Companies that usually take positions in the futures market to protect themselves from price fluctuations changed course when prices began to rise last year, betting that they could ensure better treatment later. But the shortage of supply persisted and prices continued up, leaving companies such as Jde Peet’s NV or Starbucks Corp. without other option than to increase costs for consumers.
Now, one of the buyers’ coverage indicators is close to their lowest level in more than 11 years And to toasters are expected to have their much higher costs on consumers, who are already paying the highest price in history for coffee. The average price of ground roasted coffee pound reached the record of US $ 7.25 the pound in February, according to the US Labor Statistics Office.
“The reality is that it is inevitable that important price increases occur”said Rafael Oliveira, general director of the Titan of Café Jde Peet’s NV, at a conference on results held in February. The financial director of Starbucks, Rachel Ruggeri, said in January that the products of the company sold in supermarkets will be affected “more significantly” than other areas of their business.

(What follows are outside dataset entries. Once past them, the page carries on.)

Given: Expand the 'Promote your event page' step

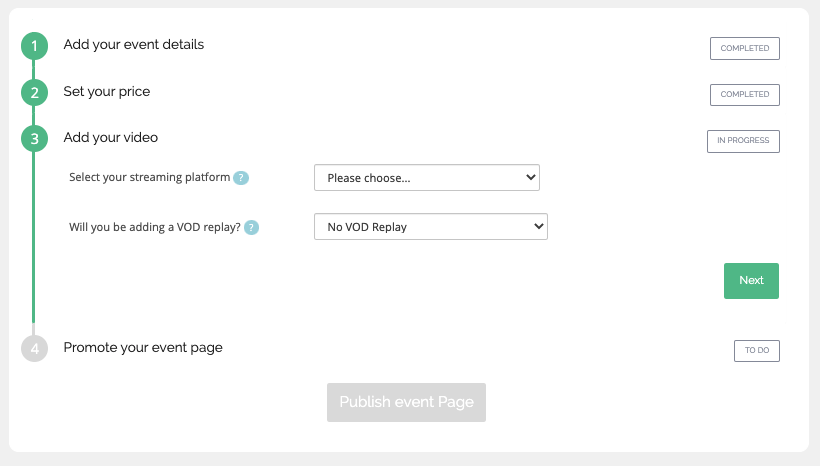Looking at the screenshot, I should tap(143, 348).
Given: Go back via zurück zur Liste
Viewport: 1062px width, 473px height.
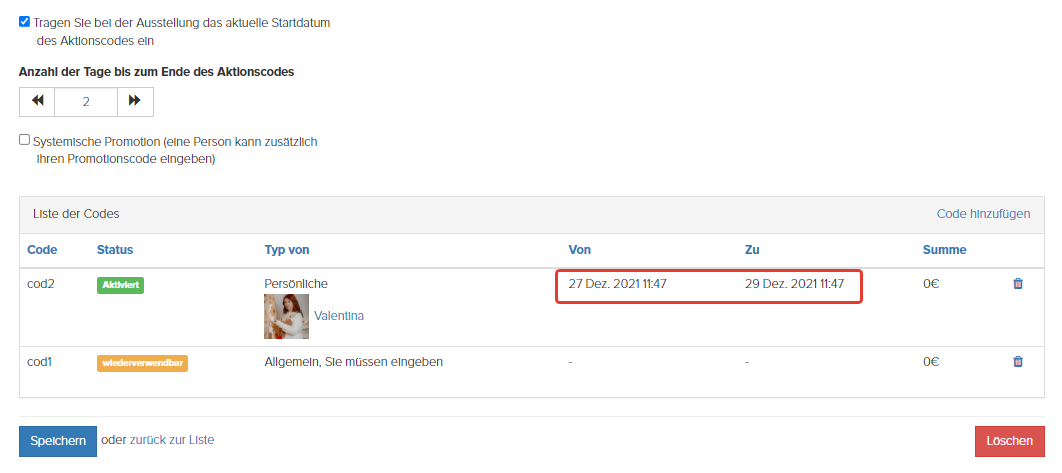Looking at the screenshot, I should (x=172, y=440).
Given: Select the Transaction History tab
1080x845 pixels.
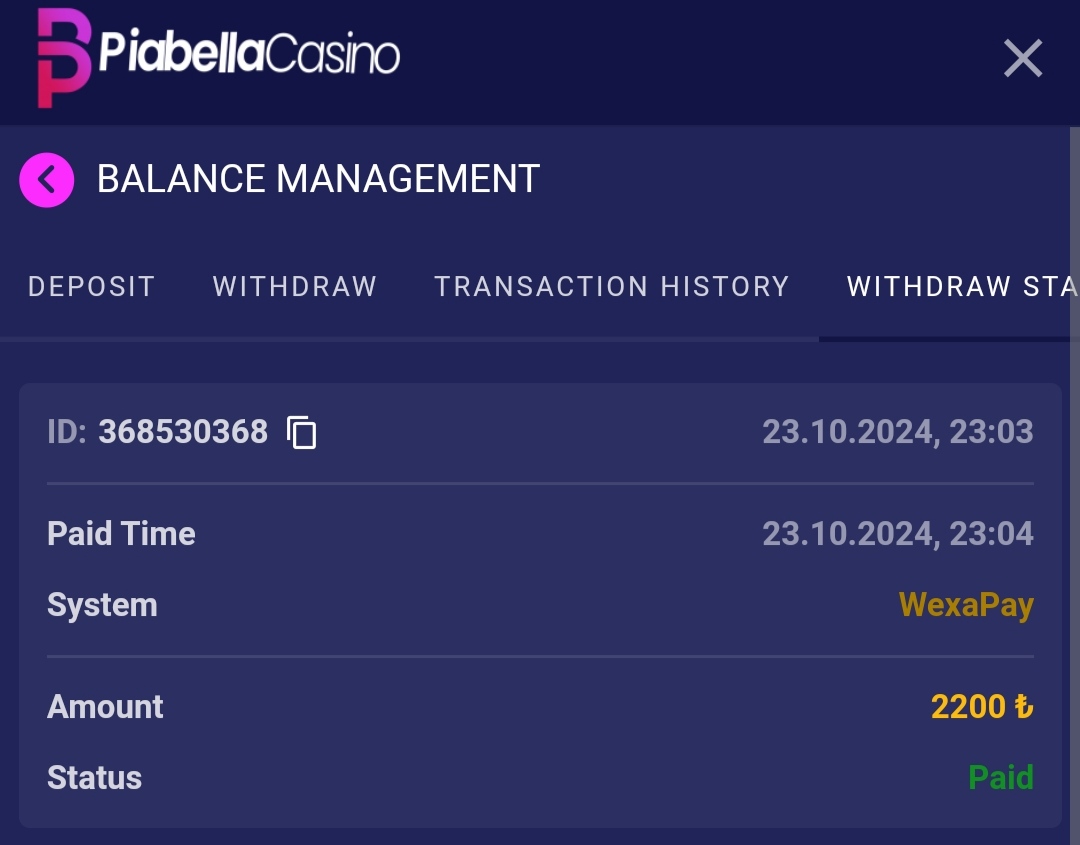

Both executives said they expect the increase in prices to press the retail sales volumes.
Coffee prices reached a record at the beginning of the year after the drought that affected the crops of the main producer, Brazil. The shortage caused the market to enter a backwardation situation, in which contracts with previous date are more expensive than later. As a consequence, keeping grains in stock has become too expensive And the toasts are working “by lung”, that is, buying raw grains in very small lots and entering the market in the last possible moment. Merchants, lacking liquidity, cannot finance the transport of grain from the place of production to consumption.
“The toasters are spending trouble,” says Thiago Cazarini, corridor of the largest coffee region in Brazil. “Some of them are probably at this time working below the cost of raw materials, of the entire operation.”
The smallest and medium -sized toasters, meanwhile, continue to stay away from the futures market.
Gregorys Coffee, a New York company with more than 50 establishments in the US, used to use futures to set the prices of almost all its coffee. But now, given the market structure and high prices, “most people in our size do not see a great opportunity to cover themselves,” said general director Gregory Zamfotis.
Tomas Araujo, Stonex Group Inc, said the toaster are waiting for the market to fall a little before placing new coverage. “The point is that I am not sure that we will get to that point.”